Yup. I understand the tendency; I have it myself as do many (most?) mothers I know. But we really can overcome those supermom urges, and LET our spouses and partners be the fantastic dads they are meant to be…by simply getting out of their way. Here are 7 simple ways to start:
1. Avert your eyes.
So he’s applying that diaper a little differently than you would. Or his “burp the baby” method seems unorthodox. So what? The only way any of us can figure out how to do this parenting thing is to be given some space to figure it out. I understand that it might drive you crazy to see things done “the wrong way,” so do yourself a favor: look the other way.
Photo of Mr. Curry with daughter Ever, courtesy of Maggie May Ethridge at Flux Capacitor
2. Choose your battles.
Sometimes you just don’t see eye-to-eye with your co-parent on a parenting issue. And if, like many moms, you’re the one who does the majority of kid-related reading and research, you may feel that you have the right to veto power.
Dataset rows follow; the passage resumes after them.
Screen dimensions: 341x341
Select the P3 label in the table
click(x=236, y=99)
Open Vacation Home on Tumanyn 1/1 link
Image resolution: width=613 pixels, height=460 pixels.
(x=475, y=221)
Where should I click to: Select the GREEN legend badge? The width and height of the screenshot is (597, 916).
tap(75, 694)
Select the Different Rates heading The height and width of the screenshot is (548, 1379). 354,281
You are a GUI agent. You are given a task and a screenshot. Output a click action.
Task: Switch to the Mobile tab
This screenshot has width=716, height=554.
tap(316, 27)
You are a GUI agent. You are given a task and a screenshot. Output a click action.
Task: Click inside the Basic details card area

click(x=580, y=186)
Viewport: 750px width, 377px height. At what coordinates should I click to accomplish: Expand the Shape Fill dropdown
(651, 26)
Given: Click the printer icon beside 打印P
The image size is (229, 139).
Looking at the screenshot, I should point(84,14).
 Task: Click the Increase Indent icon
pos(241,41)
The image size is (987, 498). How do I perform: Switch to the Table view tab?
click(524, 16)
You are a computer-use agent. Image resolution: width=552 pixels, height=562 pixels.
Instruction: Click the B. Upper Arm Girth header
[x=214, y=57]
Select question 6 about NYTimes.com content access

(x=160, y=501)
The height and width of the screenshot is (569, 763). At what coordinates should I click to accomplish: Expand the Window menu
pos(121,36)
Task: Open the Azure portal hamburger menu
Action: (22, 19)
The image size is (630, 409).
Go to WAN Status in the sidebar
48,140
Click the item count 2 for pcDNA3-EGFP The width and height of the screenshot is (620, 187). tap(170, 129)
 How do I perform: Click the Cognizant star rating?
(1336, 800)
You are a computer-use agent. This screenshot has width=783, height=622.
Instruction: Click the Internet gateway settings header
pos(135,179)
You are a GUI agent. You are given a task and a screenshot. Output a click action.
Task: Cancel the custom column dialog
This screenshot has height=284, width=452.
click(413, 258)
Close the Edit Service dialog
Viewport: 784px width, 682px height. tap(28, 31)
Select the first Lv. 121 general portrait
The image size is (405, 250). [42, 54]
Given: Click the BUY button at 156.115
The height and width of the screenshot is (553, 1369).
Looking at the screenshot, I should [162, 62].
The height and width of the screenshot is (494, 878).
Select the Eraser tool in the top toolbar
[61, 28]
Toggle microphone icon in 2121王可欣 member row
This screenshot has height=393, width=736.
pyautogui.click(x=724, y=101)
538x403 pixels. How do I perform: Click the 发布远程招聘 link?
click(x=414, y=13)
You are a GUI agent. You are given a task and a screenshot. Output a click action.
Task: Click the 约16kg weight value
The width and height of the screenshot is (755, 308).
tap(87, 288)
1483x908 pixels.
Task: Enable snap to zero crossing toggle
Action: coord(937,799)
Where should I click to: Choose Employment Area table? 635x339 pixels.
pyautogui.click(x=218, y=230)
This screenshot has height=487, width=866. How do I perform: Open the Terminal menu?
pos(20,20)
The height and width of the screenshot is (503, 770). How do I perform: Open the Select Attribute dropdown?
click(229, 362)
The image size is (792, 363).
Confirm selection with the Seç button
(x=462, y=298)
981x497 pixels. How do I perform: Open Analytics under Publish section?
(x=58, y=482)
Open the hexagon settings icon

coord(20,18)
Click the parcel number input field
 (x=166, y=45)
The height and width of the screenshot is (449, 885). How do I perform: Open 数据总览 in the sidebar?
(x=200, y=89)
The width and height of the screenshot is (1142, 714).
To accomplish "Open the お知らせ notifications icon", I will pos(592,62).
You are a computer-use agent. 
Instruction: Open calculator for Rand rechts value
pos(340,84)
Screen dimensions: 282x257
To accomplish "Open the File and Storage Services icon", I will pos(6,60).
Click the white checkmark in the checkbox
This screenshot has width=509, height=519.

But consider carefully before you put your foot down. Is this issue worth a fight? Could it be that his perspective – even if it’s coming right off the top of his head, rather than out of the baby-care volume you adore – has merit? Is there a middle ground? Is there a way that you can both win?
3. Offer encouragement.
Everybody wants to hear that they’re doing it right. I personally love it when my husband tells me I’m a great mom or that I handled a situation well. So why are so many moms reluctant to do the same for our spouses and partners?
I’ve learned that criticism gets me nowhere. But a well-placed compliment or encouraging word makes a huge difference in the way my husband and I relate to one another as parents and people.
4. Share your struggles.
When we moms tell each other honestly about our insecurities and difficult parenting moments, it helps all of us feel less alone and more normal. Well, dads are no different.
While your spouse might not be up for hours of behavioral analysis, when you share that you don’t know what to do about your three-year-old’s sudden penchant for the F-word (where did he hear that, anyway?) it gives Dad a chance to brainstorm and become part of the solution. Plus, by letting down your guard a little, you let him know that you don’t think you have all the answers and shows him his ideas are valuable.
5. Let him do what he’s better at.
The great thing about having a co-parent? The pressure’s off of you to be good at everything! Whether it’s teaching your five-year-old to tie his shoes or getting the baby down for a nap, your kids’ dad has strengths you might not share. Appreciate them, and take the opportunity to focus on something you’d rather be doing instead of feeling bad that you aren’t the one teaching your daughter how to ride her bike.
Mark with kids India and Jafta; photo courtesy of Kristen Howerton, Rage Against The Minivan
6. Go away.
For an hour, for an afternoon, for a week… Honestly, the best thing I’ve ever done for my husband’s relationship with the kids and his involvement in the home was to start going away on business trips. With me out of the picture, he was free to figure out his own way of doing things…and found out that he really could handle this Dad business. Plus, he was forced to realize just how much work goes into keeping a household running, and figured out the best ways he could help.
The result: a huge jump in confidence and more day-to-day involvement with the kids for him, plus regular breaks for me. Win-win-win.
7. Get over yourself.
Moms, we are amazing. And I know that I am irreplaceable in my kids’ eyes. But…at some point, I had to admit that the anxiety I felt over leaving my kids with my spouse was largely due to hubris. Yes, I’m great at the job of managing the household. My kids love and need me. And yet…the world would keep on spinning if I wasn’t in it, and my little (big) family would keep on chugging, too.
Realizing that has been both humbling and freeing. It means that while I can still place a lot of importance on my role as a mom, I don’t have to shoulder all the responsibility for how my kids turn out. (It also means I can’t take all the credit.)
And that leaves a lot more room for Dad to do his thing.
Even if it nags at the old pride now and then, in the end, isn’t sharing the load the best thing for everyone involved…especially the kids?